#### [THE REQUEST]
Arrange the entries below, starting at the line containing "Click the 目录" and ending at the line containing "pyautogui.click(x=670, y=140)", as a two-column CSV with the headers instruction and click. Give one row per entry, put each field in double quotes, and replace line breaks with spaces.

------

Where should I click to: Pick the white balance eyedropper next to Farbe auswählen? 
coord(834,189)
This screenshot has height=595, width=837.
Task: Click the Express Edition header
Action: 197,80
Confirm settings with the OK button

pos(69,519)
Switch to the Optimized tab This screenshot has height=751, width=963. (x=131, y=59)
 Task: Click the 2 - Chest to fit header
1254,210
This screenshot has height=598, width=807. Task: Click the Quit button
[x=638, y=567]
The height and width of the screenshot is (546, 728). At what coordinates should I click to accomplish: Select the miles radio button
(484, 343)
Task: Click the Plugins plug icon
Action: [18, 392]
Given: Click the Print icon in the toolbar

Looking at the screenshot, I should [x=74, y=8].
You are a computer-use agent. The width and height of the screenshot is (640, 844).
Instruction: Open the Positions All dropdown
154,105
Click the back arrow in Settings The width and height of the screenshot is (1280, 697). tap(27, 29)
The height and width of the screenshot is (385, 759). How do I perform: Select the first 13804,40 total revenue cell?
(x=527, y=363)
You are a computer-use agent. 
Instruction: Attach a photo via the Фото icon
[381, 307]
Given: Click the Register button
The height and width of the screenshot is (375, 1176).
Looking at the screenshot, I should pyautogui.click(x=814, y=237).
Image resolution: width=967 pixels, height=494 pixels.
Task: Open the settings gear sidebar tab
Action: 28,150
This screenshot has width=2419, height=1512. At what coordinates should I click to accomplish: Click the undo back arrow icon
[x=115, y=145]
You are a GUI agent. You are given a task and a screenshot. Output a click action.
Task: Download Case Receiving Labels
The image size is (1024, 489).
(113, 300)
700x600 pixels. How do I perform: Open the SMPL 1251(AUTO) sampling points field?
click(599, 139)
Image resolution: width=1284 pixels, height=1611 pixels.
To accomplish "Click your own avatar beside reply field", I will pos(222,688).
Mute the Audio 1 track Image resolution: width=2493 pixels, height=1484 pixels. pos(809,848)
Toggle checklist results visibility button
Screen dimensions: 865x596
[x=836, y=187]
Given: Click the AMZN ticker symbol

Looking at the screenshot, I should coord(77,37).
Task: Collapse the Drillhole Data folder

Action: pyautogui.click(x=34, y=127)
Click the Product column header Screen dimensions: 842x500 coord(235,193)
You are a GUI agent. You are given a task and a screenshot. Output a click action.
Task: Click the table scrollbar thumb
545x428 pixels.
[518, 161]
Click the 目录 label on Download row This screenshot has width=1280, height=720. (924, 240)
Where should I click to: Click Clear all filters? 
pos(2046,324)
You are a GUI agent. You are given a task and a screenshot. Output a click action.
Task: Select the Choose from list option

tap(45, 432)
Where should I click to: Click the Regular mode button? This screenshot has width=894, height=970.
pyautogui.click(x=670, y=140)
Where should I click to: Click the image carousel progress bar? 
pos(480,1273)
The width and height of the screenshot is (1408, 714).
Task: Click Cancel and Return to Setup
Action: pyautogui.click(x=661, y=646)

------

#### [FULL ANSWER]
instruction,click
"Click the 目录 label on Download row This screenshot has width=1280, height=720.","(924, 240)"
"Where should I click to: Click Clear all filters?","pos(2046,324)"
"You are a GUI agent. You are given a task and a screenshot. Output a click action. Task: Select the Choose from list option","tap(45, 432)"
"Where should I click to: Click the Regular mode button? This screenshot has width=894, height=970.","pyautogui.click(x=670, y=140)"